→ **TEXT UNDER STUDY**:
*** Block opens ***

Posted on 18 February 2017 by TSL

 


Flag EU with flags of countries – members of European Union

February 17, 2017
Hamburg, Germany

 

The Prime Minister, Justin Trudeau, today concluded a successful visit to France and Germany from February 16 to 17, 2017. During the visit, the Prime Minister addressed the European Parliament in Strasbourg, France, and visited Berlin and Hamburg, Germany.

The Prime Minister’s visit reinforced the close bonds between Canada, Germany, and the European Union (EU). It was also an opportunity to promote Canada’s role as a leader on progressive trade and investment, and highlight how the Canada-EU Comprehensive Economic and Trade Agreement (CETA) will create good, well-paying jobs, bolster our shared prosperity, and help grow the middle class.‎

During his historic address to the European Parliament, the Prime Minister spoke of the importance Canada places on its relationship with the EU and welcomed the European Parliament’s vote to approve CETA and the Canada-EU Strategic Partnership Agreement.

In Berlin, the Prime Minister met with outgoing President Joachim Gauck and German Chancellor Angela Merkel. In these meetings, key economic and foreign policy issues were discussed, including CETA. They also exchanged views on pressing international security concerns, including migration, the situation in Ukraine, and the fight against terrorism and Daesh.

While in Berlin, the Prime Minister paid his respects to the more than six million Jewish victims of the Holocaust at the Memorial to the Murdered Jews of Europe. During his visit, he laid a wreath in honour of all the victims. He and Chancellor Merkel were greeted by the Mayor of Berlin, Michael Müller, at Breitscheidplatz, central square in Berlin. Both leaders laid a rose in memory of the innocent victims of the Christmas Market attack in December 2016.

In Hamburg, the Prime Minister met with Mayor Olaf Scholz as well as officials from several of Germany’s federal states. Following the meetings, the Prime Minister attended Hamburg’s annual St. Matthew’s Day banquet as this year’s invited guest of honour and delivered remarks. The German Vice Chancellor and Foreign Minister Sigmar Gabriel also spoke at the banquet as an invited guest.

*** Block closes ***

→ **DATASET ENTRIES**:
*** Block opens ***

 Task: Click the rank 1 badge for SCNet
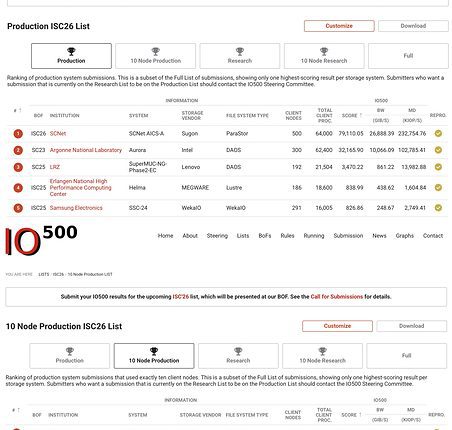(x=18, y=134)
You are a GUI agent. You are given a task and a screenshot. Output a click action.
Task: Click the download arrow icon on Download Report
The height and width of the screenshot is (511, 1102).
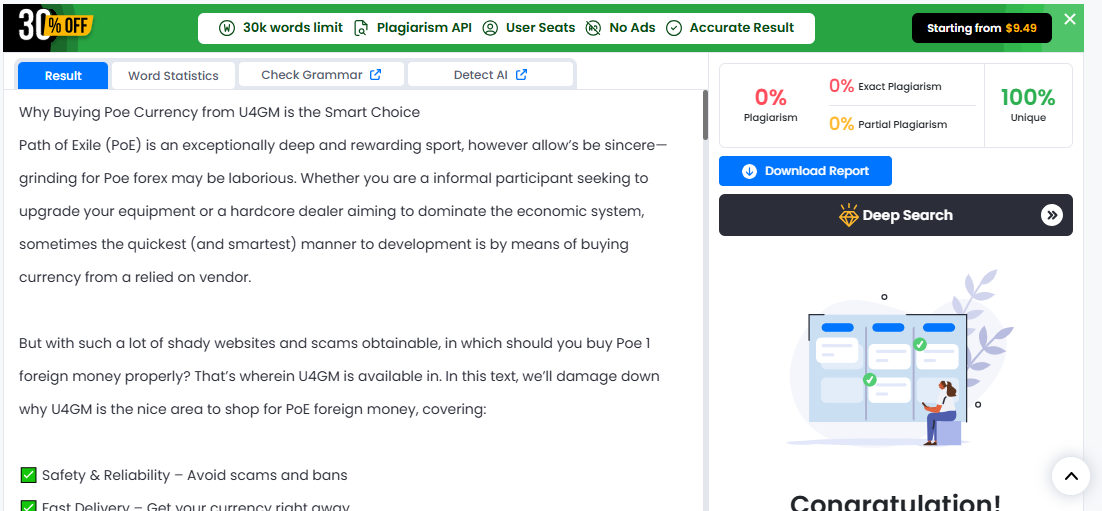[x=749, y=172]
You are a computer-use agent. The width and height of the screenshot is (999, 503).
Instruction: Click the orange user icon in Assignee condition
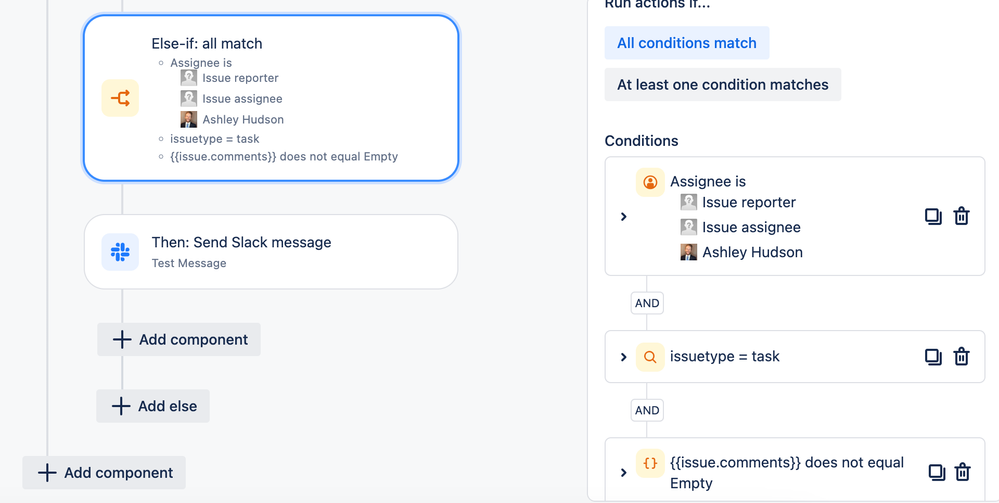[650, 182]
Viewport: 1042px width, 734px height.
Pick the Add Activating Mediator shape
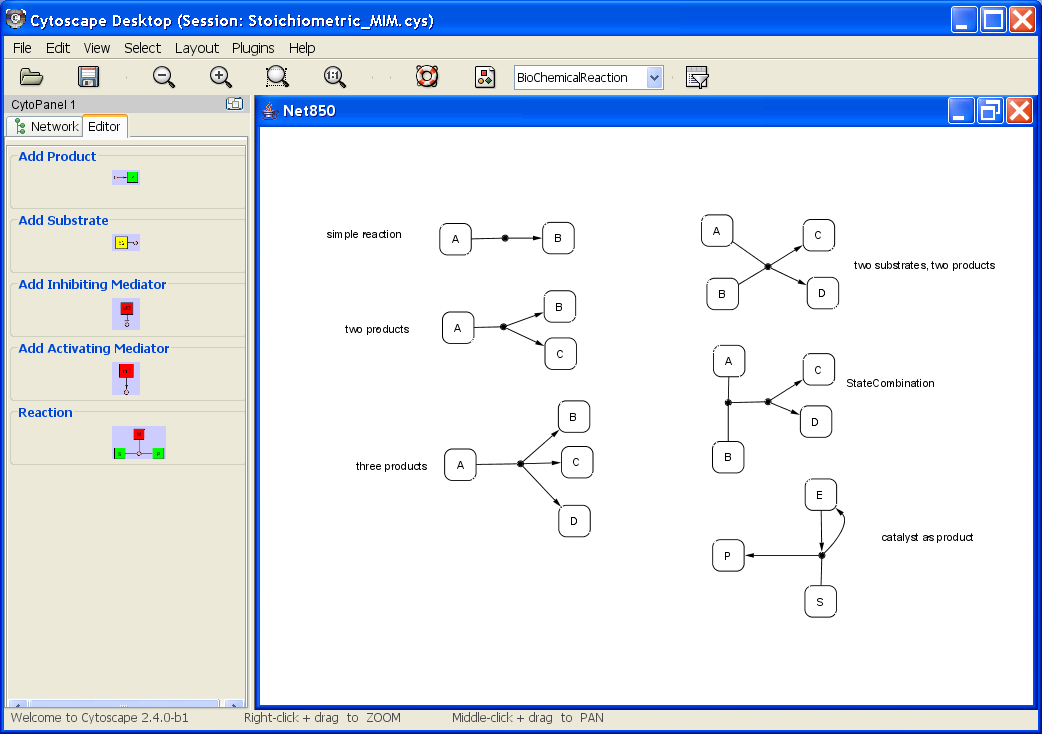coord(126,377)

*** Block closes ***

→ **ASSIGNED TASK**: Copy the passage of the press release on the Prime Minister's visit to France and Germany that opens with the words "While in Berlin, the" and closes with "in December 2016.", swapping "wreath" for "bouquet".

→ **TASK OUTPUT**:
While in Berlin, the Prime Minister paid his respects to the more than six million Jewish victims of the Holocaust at the Memorial to the Murdered Jews of Europe. During his visit, he laid a bouquet in honour of all the victims. He and Chancellor Merkel were greeted by the Mayor of Berlin, Michael Müller, at Breitscheidplatz, central square in Berlin. Both leaders laid a rose in memory of the innocent victims of the Christmas Market attack in December 2016.